- **EXERCISE DIRECTIONS**:
Reproduce word for word everything in the entries below from the line containing "Click the Refresh" down to the end of the entries.

Stored data entries
::::::::::
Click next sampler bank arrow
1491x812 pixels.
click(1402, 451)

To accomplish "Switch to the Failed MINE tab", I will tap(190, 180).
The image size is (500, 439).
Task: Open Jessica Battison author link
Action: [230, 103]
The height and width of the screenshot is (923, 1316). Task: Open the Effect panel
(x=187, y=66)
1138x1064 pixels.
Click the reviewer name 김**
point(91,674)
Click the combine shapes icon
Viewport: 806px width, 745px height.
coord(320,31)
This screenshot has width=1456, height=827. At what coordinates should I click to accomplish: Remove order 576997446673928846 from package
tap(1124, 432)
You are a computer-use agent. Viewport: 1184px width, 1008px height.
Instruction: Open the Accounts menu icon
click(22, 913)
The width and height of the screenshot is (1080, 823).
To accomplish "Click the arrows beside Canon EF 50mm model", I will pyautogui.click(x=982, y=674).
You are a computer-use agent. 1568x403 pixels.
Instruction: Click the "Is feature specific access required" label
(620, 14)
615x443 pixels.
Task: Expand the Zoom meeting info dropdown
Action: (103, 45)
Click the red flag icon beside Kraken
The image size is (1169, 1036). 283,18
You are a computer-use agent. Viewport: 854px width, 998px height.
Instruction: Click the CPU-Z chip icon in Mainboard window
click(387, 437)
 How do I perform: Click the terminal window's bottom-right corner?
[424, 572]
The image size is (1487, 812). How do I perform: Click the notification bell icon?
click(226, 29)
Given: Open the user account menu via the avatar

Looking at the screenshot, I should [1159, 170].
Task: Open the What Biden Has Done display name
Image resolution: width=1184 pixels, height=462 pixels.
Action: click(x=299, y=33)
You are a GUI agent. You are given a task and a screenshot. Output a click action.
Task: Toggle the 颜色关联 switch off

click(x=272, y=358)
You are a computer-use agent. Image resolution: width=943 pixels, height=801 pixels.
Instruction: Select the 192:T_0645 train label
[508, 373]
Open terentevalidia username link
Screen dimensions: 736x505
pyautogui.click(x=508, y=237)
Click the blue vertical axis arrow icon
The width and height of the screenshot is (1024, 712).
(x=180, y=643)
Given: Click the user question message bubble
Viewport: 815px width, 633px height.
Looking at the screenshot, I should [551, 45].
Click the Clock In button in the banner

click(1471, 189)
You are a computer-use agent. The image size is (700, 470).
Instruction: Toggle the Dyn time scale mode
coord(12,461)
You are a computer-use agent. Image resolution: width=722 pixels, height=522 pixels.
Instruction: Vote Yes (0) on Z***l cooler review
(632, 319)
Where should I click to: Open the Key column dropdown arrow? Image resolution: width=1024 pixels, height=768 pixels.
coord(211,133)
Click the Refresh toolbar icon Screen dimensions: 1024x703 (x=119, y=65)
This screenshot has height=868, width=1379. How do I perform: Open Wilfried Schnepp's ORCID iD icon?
::::::::::
- **EXERCISE SOLUTION**:
Click the Refresh toolbar icon Screen dimensions: 1024x703 (x=119, y=65)
This screenshot has height=868, width=1379. How do I perform: Open Wilfried Schnepp's ORCID iD icon?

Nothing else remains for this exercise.